▶ TASK OBJECTIVE
Where the line with "To My Granddaughter Teddy Bear Gift (59, 805)" appears below, start writing out lines exactly, and finish with the line with "Refund policy (88, 2550)", which is included; write out nothing else.

------------------------------------------------------------------------

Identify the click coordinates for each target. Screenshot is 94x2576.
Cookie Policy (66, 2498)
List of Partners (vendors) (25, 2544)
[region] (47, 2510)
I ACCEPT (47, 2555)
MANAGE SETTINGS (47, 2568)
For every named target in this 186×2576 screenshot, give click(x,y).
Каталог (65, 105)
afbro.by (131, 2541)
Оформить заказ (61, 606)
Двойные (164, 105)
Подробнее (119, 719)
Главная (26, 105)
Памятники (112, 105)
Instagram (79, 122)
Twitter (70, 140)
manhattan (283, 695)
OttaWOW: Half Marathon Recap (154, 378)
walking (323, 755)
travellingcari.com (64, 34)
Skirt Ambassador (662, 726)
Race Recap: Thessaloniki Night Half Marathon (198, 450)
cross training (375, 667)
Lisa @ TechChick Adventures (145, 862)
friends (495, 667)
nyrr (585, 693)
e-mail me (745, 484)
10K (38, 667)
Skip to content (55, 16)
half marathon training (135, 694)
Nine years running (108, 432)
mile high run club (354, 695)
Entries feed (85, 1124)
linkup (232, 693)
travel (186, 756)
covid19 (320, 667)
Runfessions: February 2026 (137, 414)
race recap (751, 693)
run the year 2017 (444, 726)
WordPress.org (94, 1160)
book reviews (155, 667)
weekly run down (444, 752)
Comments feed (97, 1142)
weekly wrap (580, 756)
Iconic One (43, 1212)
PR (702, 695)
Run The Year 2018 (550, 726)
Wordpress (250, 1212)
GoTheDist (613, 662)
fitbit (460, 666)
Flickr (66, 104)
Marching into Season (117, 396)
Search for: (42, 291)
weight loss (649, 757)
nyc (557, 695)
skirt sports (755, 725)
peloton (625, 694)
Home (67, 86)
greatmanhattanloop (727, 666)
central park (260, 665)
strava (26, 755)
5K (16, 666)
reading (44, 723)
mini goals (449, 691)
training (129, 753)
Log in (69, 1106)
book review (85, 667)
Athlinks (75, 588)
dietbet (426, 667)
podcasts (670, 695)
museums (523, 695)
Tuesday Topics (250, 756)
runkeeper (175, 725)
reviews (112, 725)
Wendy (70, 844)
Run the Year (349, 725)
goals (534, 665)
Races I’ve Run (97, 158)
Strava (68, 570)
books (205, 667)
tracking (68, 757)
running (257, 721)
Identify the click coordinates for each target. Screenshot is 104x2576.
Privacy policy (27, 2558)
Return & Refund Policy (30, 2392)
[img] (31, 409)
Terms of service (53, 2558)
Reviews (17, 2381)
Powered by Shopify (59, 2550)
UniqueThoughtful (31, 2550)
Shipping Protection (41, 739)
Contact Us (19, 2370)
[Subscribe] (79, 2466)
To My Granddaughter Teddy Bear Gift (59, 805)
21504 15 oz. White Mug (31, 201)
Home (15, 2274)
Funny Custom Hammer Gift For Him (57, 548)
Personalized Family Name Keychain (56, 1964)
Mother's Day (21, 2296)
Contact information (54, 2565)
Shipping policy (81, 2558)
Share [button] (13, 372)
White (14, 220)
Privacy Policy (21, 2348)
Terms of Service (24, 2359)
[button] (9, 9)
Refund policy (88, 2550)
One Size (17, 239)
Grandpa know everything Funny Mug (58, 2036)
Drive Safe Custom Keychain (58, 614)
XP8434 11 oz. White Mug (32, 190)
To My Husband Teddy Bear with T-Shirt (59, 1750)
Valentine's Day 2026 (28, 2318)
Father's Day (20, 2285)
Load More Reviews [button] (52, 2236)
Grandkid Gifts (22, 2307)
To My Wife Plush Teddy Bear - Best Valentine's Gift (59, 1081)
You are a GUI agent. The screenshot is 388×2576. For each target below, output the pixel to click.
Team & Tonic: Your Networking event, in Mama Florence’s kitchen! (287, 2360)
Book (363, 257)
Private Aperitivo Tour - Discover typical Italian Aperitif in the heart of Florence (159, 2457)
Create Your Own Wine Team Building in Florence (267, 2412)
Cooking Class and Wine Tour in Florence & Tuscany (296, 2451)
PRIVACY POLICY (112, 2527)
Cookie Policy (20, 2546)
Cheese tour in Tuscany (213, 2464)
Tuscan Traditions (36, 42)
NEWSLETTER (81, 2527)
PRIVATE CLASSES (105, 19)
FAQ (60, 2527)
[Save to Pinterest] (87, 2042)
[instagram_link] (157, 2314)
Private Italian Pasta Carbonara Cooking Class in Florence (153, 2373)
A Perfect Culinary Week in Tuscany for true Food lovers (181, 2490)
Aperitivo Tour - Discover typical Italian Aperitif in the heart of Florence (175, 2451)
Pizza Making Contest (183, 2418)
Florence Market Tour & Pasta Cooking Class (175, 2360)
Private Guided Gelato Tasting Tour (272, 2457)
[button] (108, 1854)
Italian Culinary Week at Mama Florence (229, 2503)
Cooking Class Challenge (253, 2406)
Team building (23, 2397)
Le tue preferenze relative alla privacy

------------------------------------------------------------------------

▶ TASK RESPONSE
To My Granddaughter Teddy Bear Gift (59, 805)
21504 15 oz. White Mug (31, 201)
Home (15, 2274)
Funny Custom Hammer Gift For Him (57, 548)
Personalized Family Name Keychain (56, 1964)
Mother's Day (21, 2296)
Contact information (54, 2565)
Shipping policy (81, 2558)
Share [button] (13, 372)
White (14, 220)
Privacy Policy (21, 2348)
Terms of Service (24, 2359)
[button] (9, 9)
Refund policy (88, 2550)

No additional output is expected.